MINNEAPOLIS — Note: A statue and baseball field were dedicated Friday, Sept. 4, 2020 in honor of John Donaldson, Black baseball standout denied entry to the major leagues because of his skin color.
John Donaldson Field and a larger-than-life statue of its namesake were erected in Glasgow, Missouri, Donaldson’s hometown.
Donaldson played on several Minnesota teams. In 2018, KARE first shared this story of the Minneapolis man who’s worked tirelessly to rebuild Donaldson’s largely forgotten legacy.
If words were cast in bronze and brass, you'd already know this story.

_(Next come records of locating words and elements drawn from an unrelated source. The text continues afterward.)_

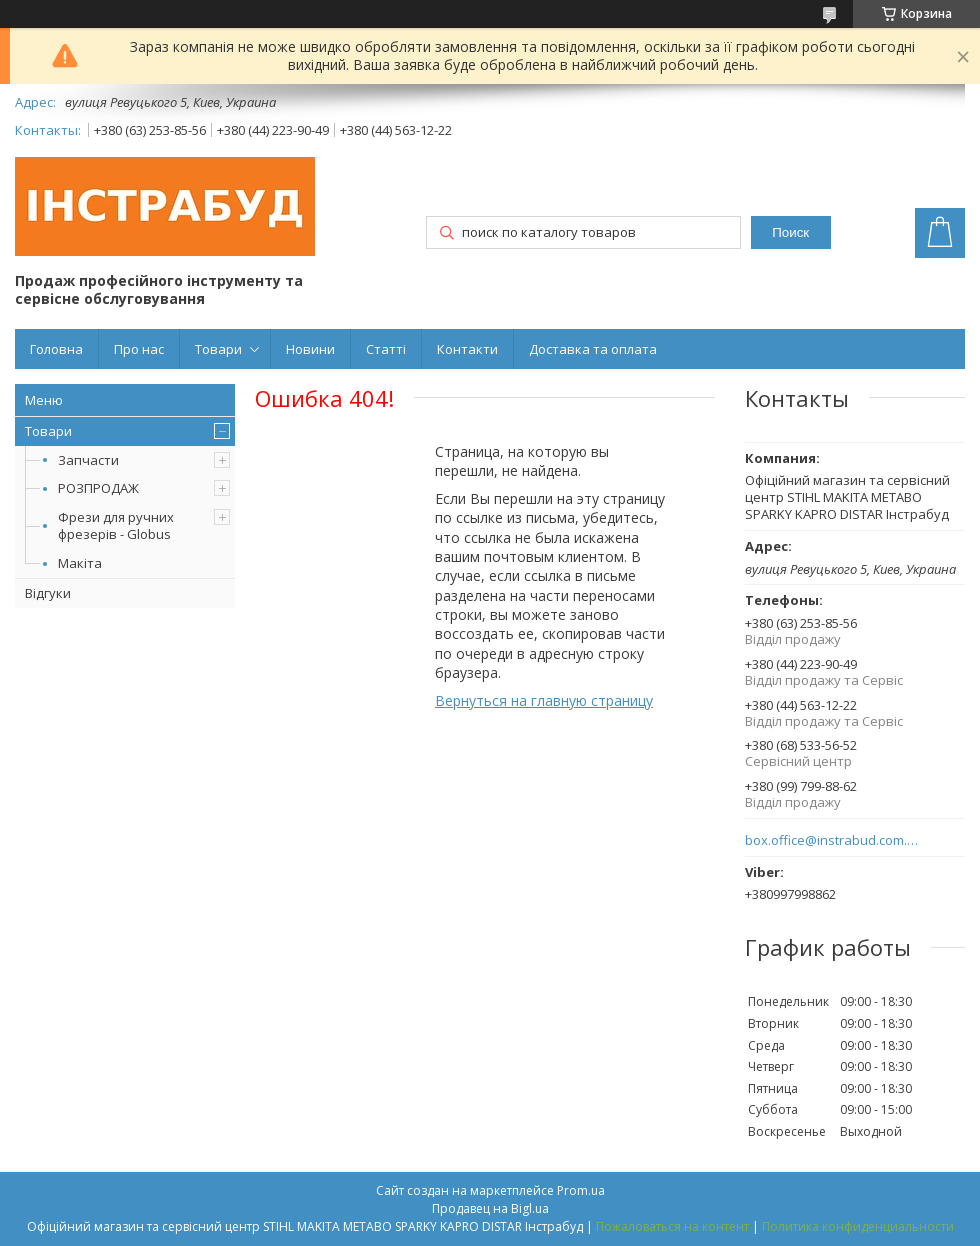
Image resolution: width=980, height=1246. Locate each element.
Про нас (139, 349)
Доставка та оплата (593, 349)
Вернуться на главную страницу (544, 700)
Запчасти (88, 460)
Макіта (80, 563)
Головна (56, 349)
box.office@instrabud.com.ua (832, 840)
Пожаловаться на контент (672, 1226)
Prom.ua (581, 1190)
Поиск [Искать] (790, 232)
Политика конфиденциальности (858, 1226)
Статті (386, 349)
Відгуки (48, 593)
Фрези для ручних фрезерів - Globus (116, 525)
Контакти (467, 349)
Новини (310, 349)
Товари (218, 349)
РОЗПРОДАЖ (98, 488)
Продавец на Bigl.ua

But words, like memories, are fleeting. Today they fill thousands of neatly organized files - not in a hall of fame, but in the Northeast Minneapolis basement of Pete Gorton.
“This is where John Donaldson's legacy resides today,” Gorton says.
John Donaldson is, in Gorton’s mind, the greatest baseball player no one has ever heard of.
“Nobody knows who he is, I mean it’s just ridiculous, how can this be,” Gorton asks indignantly.
Twenty years before Jackie Robinson broke the major league color barrier, John Donaldson was breaking barriers in Bertha, Minnesota – a player for hire on the Bertha town team who guaranteed full stands, home and away.
By the time he reached Bertha, Donaldson had already wowed fans as a left-handed power pitcher, barnstorming North America with his team the All Nations.
Donaldson went on to help found the Kansas City Monarchs of the Negro Leagues, where he played for two years. But Gorton says Donaldson came to realize the money was better in small towns like Bertha.
“In 1924 he makes more than all the players on his team, all the payouts to the other teams they played against, combined,” Gorton said.
Bidding wars erupted between Minnesota communities to sign Donaldson to their town teams for the summer season, guaranteeing statewide attention.
“Every time John Donaldson pitched a game in their town it was written about in the Minneapolis newspaper. They wanted people to come to their town, they wanted to bring business, they wanted people to live there, this was advertising for them,” Gorton said.
Bertha, Lismore, Melrose, St. Cloud and Fairmont each signed on Donaldson for a season or more.
But no one erects bronze statues – even for dominant pitchers – who spend their careers small-town-hopping.
At best, after their deaths, they’re rediscovered by a baseball geek like Pete Gorton.
“I study this all the time, I think about this all the time,” Gorton said from his desk in the basement below his home. “I've been working on this every day for over 18 years.”
Donaldson has functioned those 18 years as a baseball archaeologist, unearthing and piecing together the bones of a 33-year baseball career lost to time.
Scouring small-town newspapers and museums, Gorton has identified 550 North American cities in which Donaldson played, the heaviest concentration in the upper Midwest – 131 of them in Minnesota.
He’s plotted all of them on an interactive map. Click here to see if Donaldson played in your town.
“Here's the perfect game he throws in Plentywood, Montana,” says Gorton, randomly pulling a newspaper clipping from one of his files.
“Up to now we've found 14 no hitters,” Gorton continues. “To date we have 405 wins, 5,039 strike outs – more than any segregated pitcher in the history of baseball – and every single one of them is in these boxes.”
In Fergus Falls, Gorton located 39 seconds of film shot in 1925 of Donaldson, both hitting and striking out a batter on three straight pitches. “He strikes out 18 guys that day,” Gorton said. He’s watched the film, by his estimate, a thousand times.
He’s also collected dozens of photos of Donaldson, many from picture albums turned over to museums upon the deaths of elderly family members.
Gorton points to one photo in which a bearded townie proudly poses with Donaldson.
“1924 selfie,” Gorton calls it. “I'm convinced they're all over the place, but people just don't know who that black guy is with great-great-grandpa.”
Gorton is far from finished, but the day draws nearer when he will turn over his bounty to the National Baseball Hall of Fame.
“He was obviously a major leaguer not in the major leagues, and not in the major leagues because of his skin color, and that's part of the legacy we need to restore,” Gorton says. “If he had been white, he would have had a profound major league career and he would be a household name right now.”
A century after John Donaldson's story was first written, Pete Gorton is righting a wrong.